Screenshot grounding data
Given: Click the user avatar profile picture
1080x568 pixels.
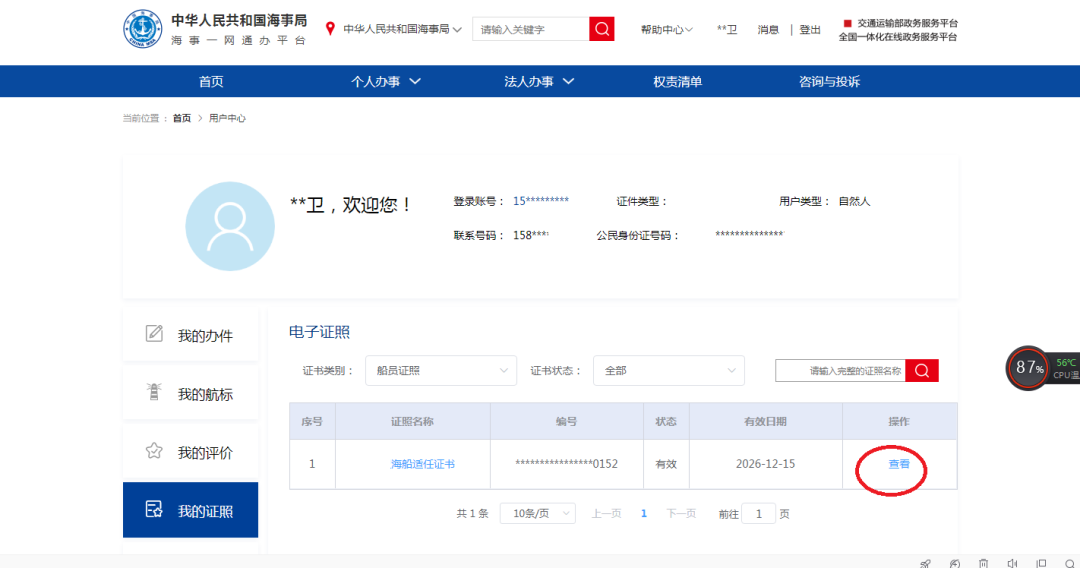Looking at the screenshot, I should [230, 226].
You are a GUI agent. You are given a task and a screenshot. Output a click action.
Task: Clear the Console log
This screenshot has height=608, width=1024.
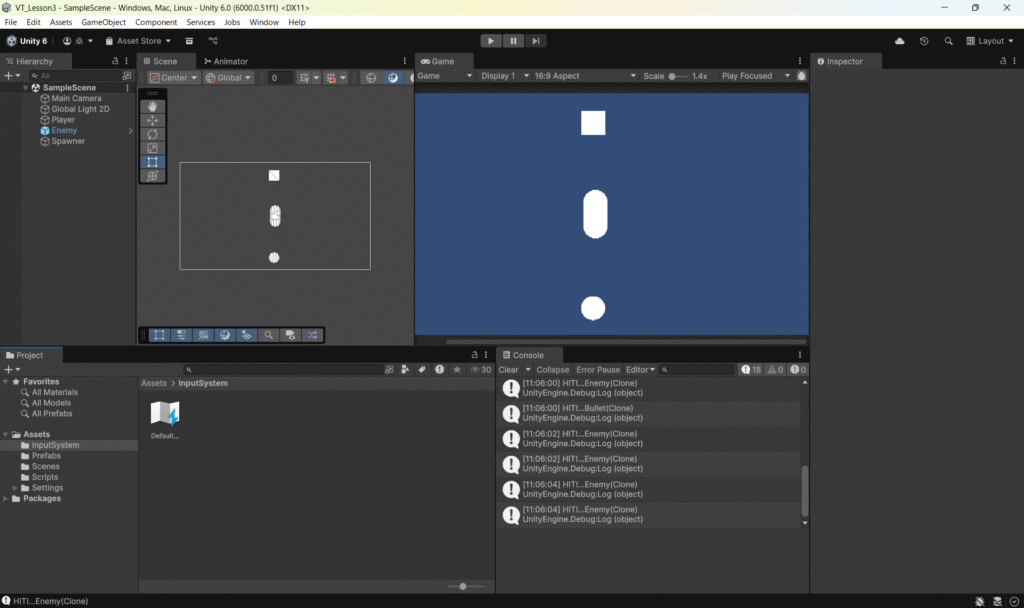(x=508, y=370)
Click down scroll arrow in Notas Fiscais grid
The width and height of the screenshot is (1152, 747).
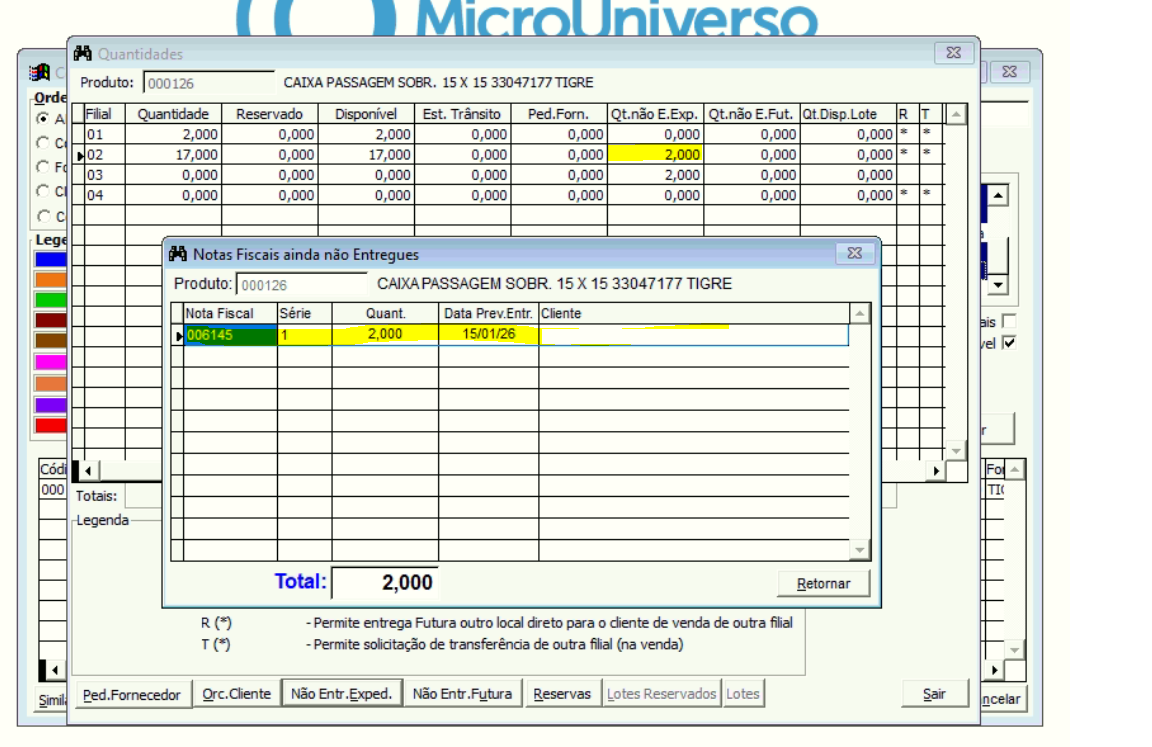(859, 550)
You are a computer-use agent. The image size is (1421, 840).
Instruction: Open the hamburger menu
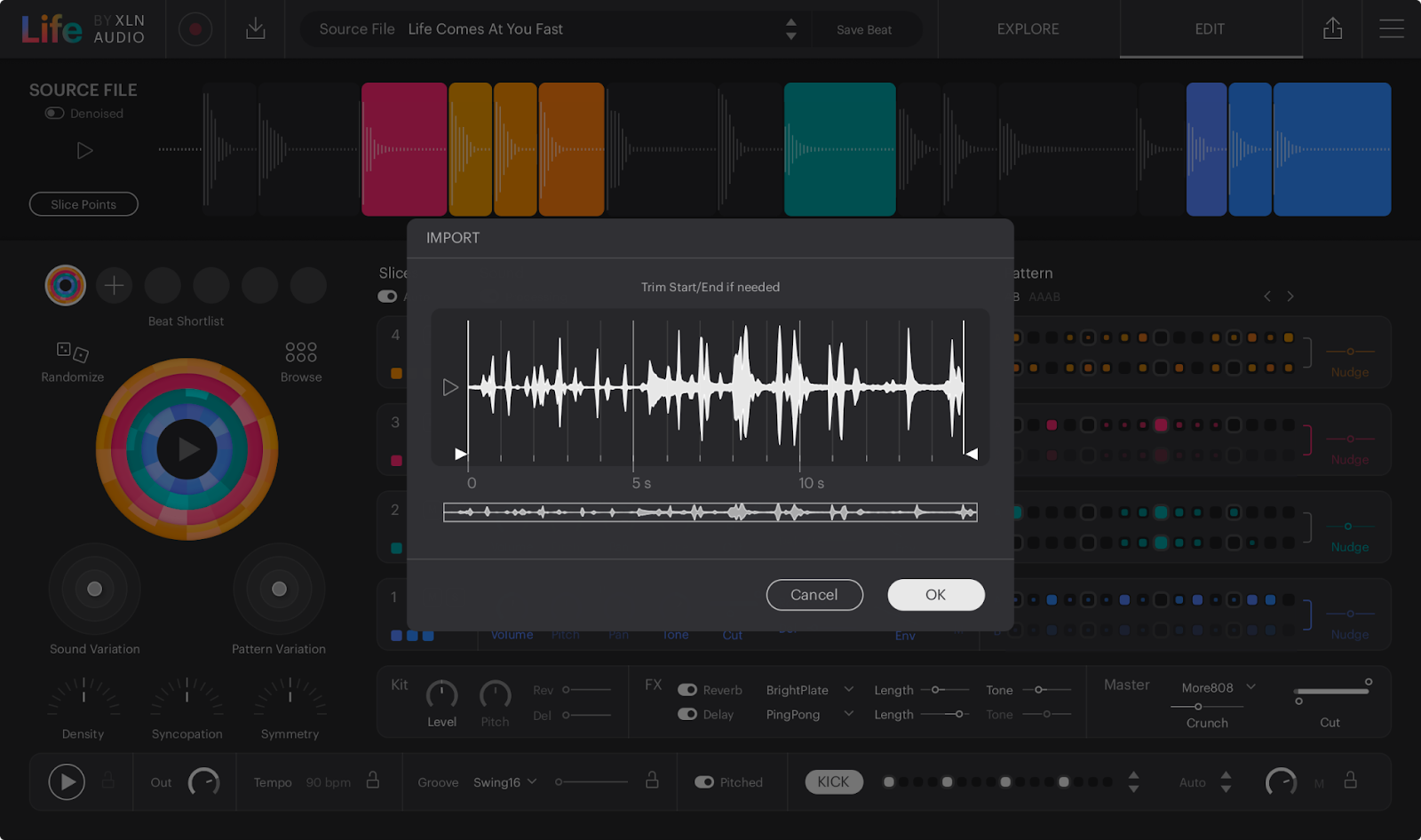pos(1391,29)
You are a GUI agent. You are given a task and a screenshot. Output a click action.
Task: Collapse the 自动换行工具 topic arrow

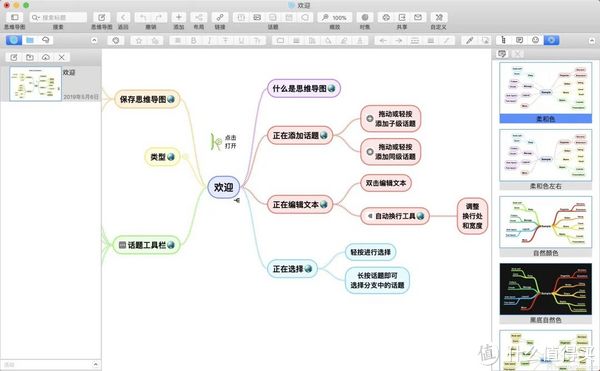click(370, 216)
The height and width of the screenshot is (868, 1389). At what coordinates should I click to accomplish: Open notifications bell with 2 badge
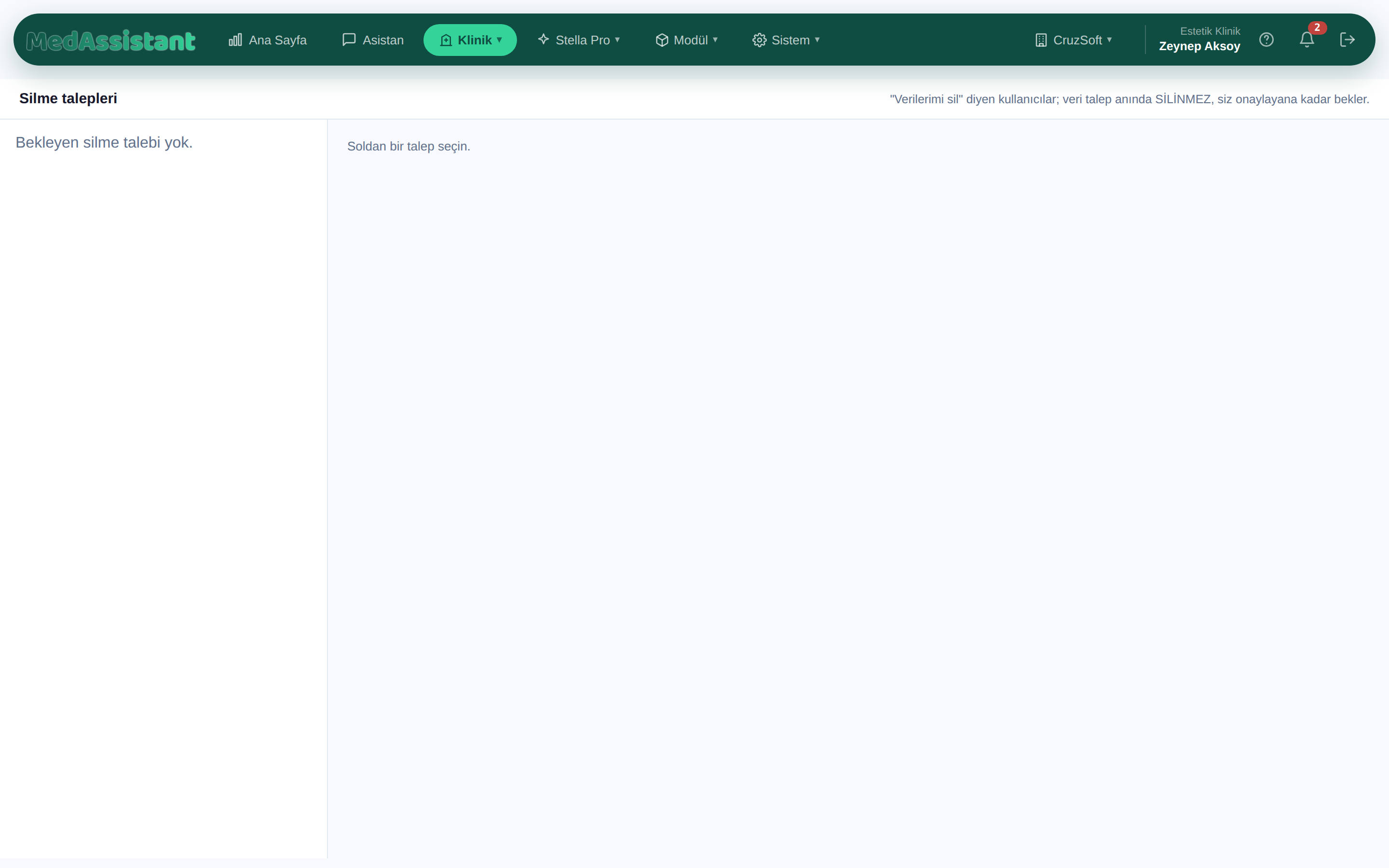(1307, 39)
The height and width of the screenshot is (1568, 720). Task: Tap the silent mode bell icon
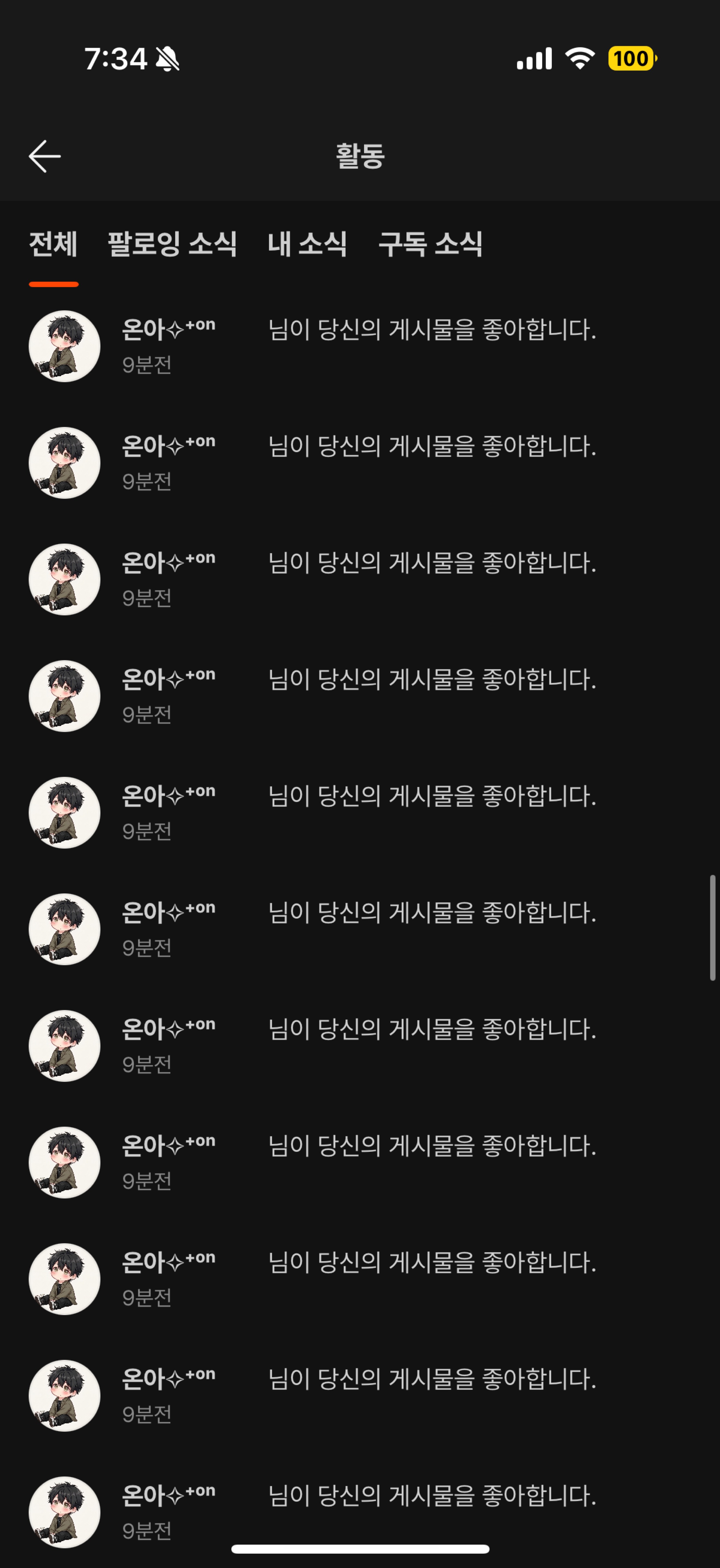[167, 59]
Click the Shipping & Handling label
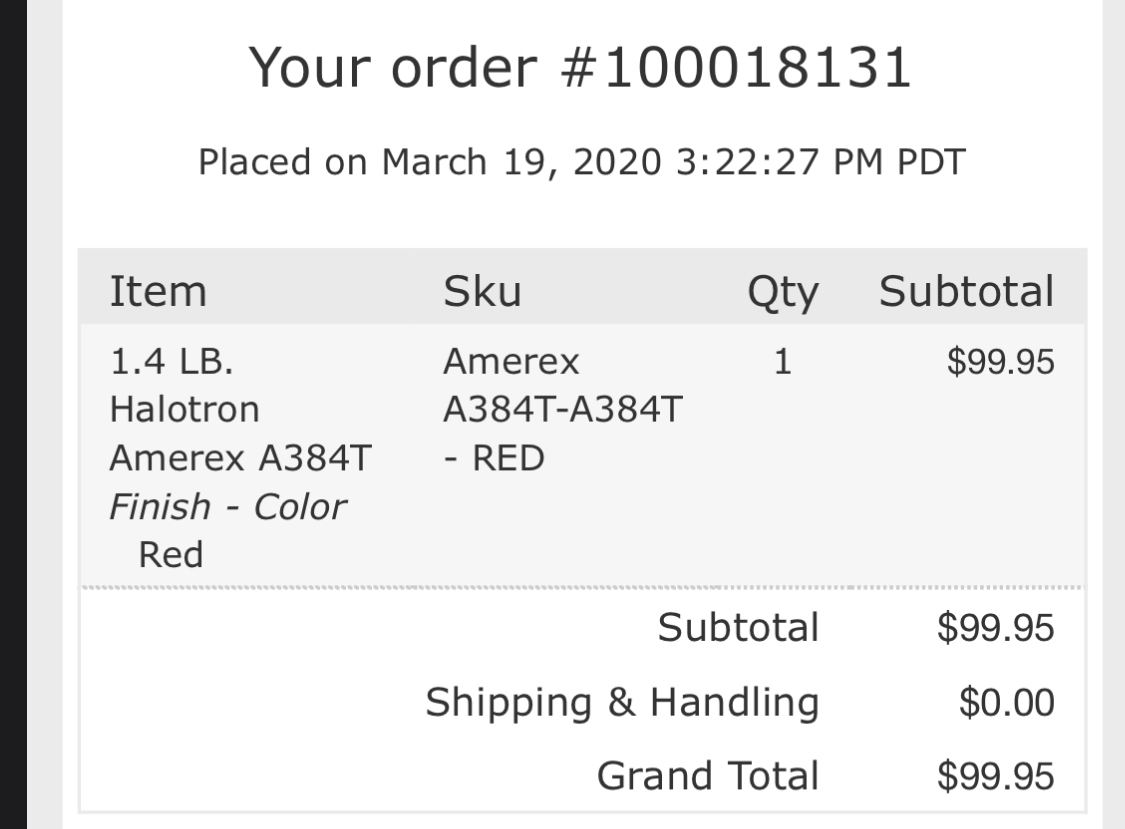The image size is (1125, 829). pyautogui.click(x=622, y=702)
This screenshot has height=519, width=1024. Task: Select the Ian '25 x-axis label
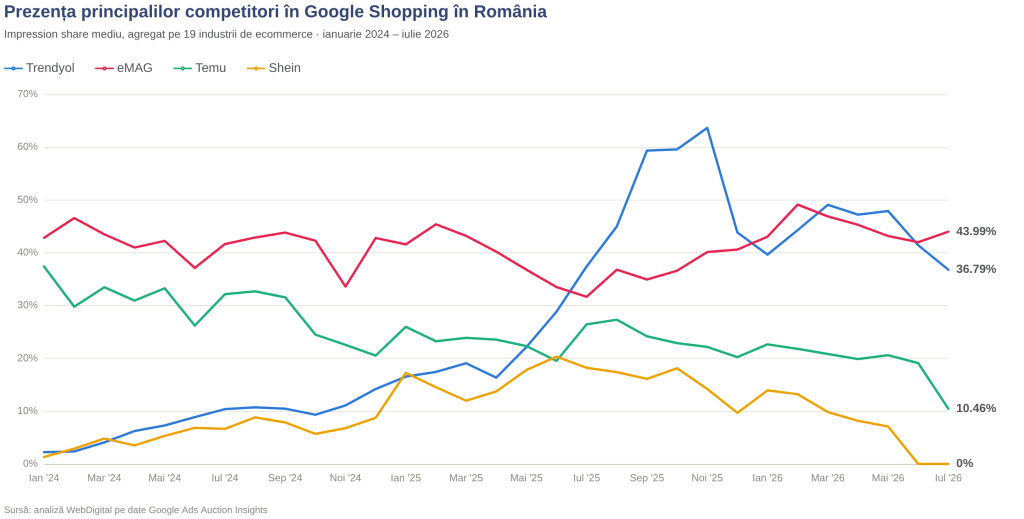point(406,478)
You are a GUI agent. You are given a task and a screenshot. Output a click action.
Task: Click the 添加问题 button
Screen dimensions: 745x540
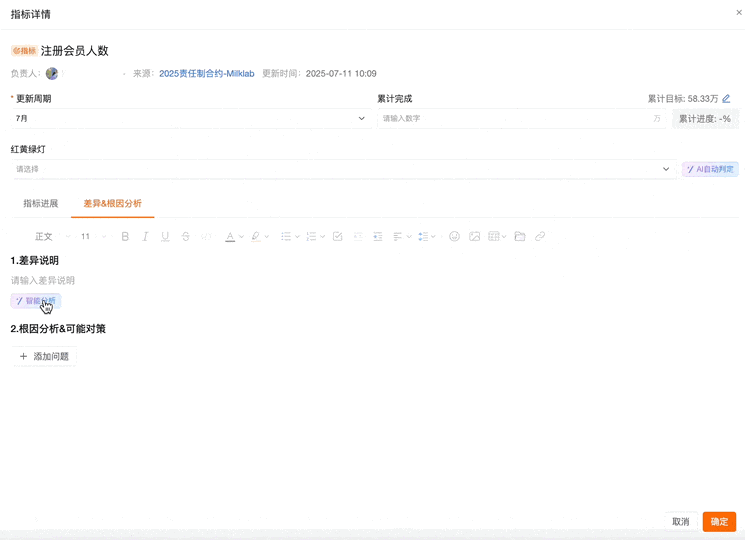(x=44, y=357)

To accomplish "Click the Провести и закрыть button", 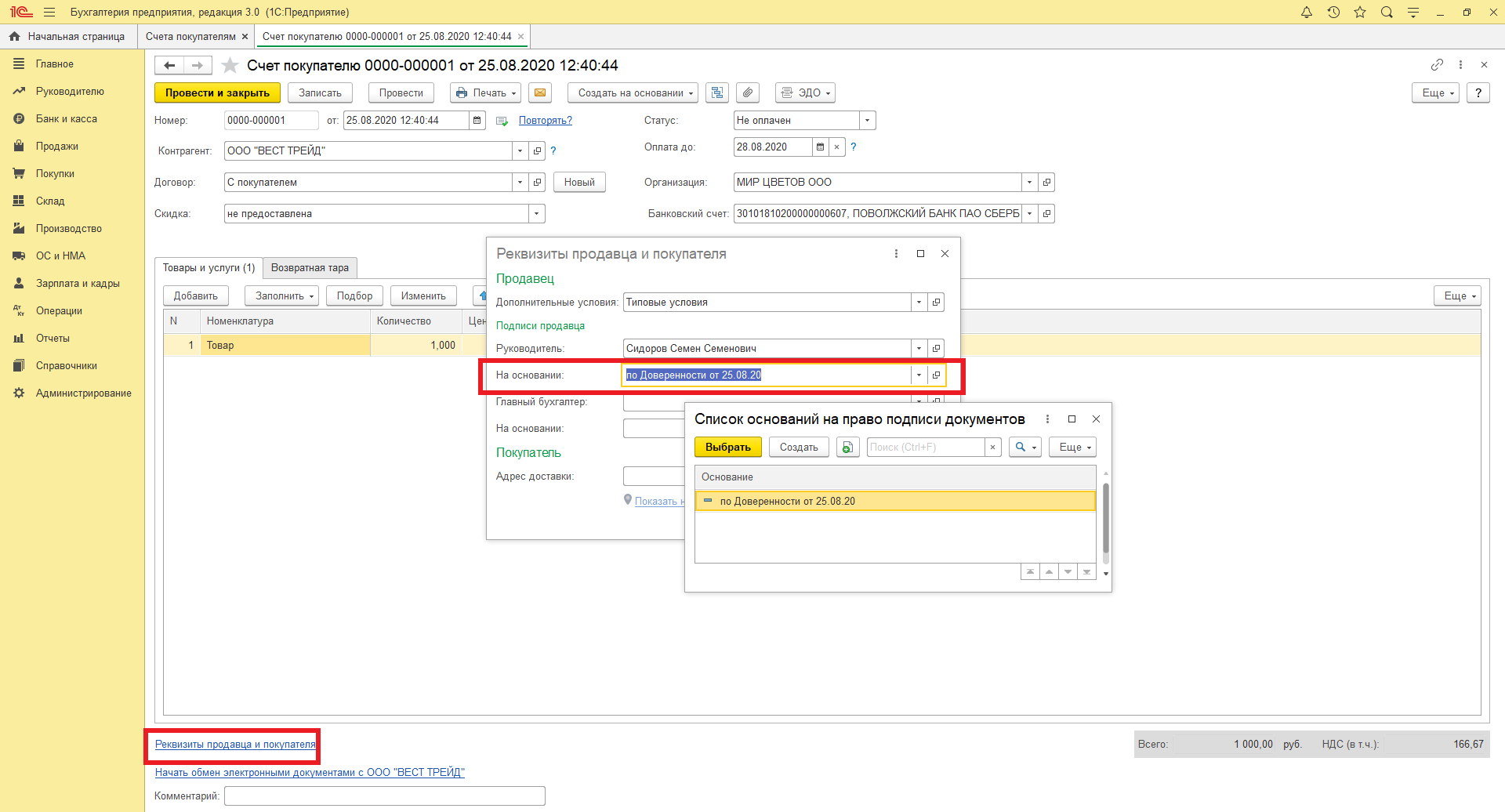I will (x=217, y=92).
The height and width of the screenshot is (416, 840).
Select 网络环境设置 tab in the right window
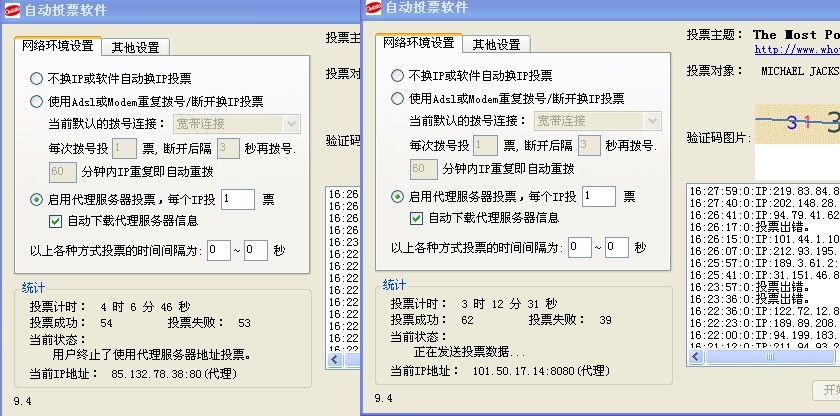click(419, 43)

▶ TASK:
Only exact lines belong in the answer: those from the beginning of the entries above through the line holding "Click down scroll arrow in Notas Fiscais grid", with no pictures.

▶ SOLVED EXERCISE:
Given: Click the user avatar profile picture
1080x568 pixels.
Looking at the screenshot, I should [230, 226].
You are a GUI agent. You are given a task and a screenshot. Output a click action.
Task: Clear the Console log
This screenshot has height=608, width=1024.
(x=508, y=370)
Click down scroll arrow in Notas Fiscais grid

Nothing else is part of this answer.